Comment by leetnewb
9 hours ago
Imagine your role is allocating spending on $10B/year of medical research and you are presented with two strategies: spend everything searching for the cure for one poorly understood condition, or allocate to treatments improving standard of care for 100 conditions.
Improving standard of care for 100 is less risky/more profitable because you have more shots at an expensive process with a high failure rate. And it is a lower bar to improve patient care than to permanently fix a medical mystery. But there is another factor. Focusing on treatment/management over cure most likely maximizes the positive impact on patients within the the constraints you work under.

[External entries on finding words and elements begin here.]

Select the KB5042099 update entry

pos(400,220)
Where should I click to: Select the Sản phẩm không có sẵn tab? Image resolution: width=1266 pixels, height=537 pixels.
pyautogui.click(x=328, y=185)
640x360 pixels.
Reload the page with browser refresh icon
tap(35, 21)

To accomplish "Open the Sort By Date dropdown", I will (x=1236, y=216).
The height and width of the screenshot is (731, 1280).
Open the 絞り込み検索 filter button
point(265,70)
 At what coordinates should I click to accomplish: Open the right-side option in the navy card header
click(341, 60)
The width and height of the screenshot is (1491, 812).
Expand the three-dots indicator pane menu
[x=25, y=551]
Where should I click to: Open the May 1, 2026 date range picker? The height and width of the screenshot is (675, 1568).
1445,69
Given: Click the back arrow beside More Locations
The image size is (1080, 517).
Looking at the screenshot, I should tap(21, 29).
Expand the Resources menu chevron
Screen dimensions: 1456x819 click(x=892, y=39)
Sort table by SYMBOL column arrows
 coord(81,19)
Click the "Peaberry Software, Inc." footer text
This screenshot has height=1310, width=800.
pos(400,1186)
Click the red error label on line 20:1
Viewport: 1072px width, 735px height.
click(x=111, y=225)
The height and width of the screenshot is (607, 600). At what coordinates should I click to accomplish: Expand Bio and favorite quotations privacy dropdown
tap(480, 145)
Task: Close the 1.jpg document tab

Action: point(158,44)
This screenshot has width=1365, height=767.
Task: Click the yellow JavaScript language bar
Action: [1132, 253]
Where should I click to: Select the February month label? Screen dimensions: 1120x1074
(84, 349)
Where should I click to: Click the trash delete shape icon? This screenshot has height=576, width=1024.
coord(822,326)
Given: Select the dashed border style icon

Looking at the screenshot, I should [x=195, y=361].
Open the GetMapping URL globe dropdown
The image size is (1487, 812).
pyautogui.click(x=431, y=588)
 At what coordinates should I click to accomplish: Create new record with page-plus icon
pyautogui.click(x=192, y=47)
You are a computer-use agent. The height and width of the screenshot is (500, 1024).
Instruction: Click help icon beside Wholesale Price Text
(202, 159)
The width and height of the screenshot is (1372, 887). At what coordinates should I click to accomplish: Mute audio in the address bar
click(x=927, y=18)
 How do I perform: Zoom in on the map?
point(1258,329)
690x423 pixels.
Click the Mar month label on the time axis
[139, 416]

There have been at least three new major treatments for a chronic thing I have that received FDA approval over my lifetime. Those treatments have had a massive impact on my quality of life, ability to have a career, etc. I don't believe that happens for me if we allocate to cures.
I'm genuinely glad you have new treatments and its improving your quality of life.
The point I am making is that you are a/ not getting cured, and b/ paying a lot of money. The reason for this, is this is best strategy for maximising profits. Its really the exact same model as your local heroin/crack dealer.
Please set me straight if those conditions differ in your case.
Profits are what pharma companies want.
The consumer is mostly labouring under the illusion that companies want the best for you. They are not your mum. They want what's best for them. And, most people would do the same - no one is gifting anyone health.
All I'm saying is let's drop the illusions and fantasy and call a spade a spade.
The local illicit drug dealer comparison doesn't apply because you can't simply ignore the development time and cost of FDA approved drugs. My post was about allocating limited capital to pharmaceutical research, and maximizing benefit.
Again, if your choice is improving quality of care for 100 conditions or trying to moonshot your way to curing one disease, more patients benefit from the former even if pharma also profits more.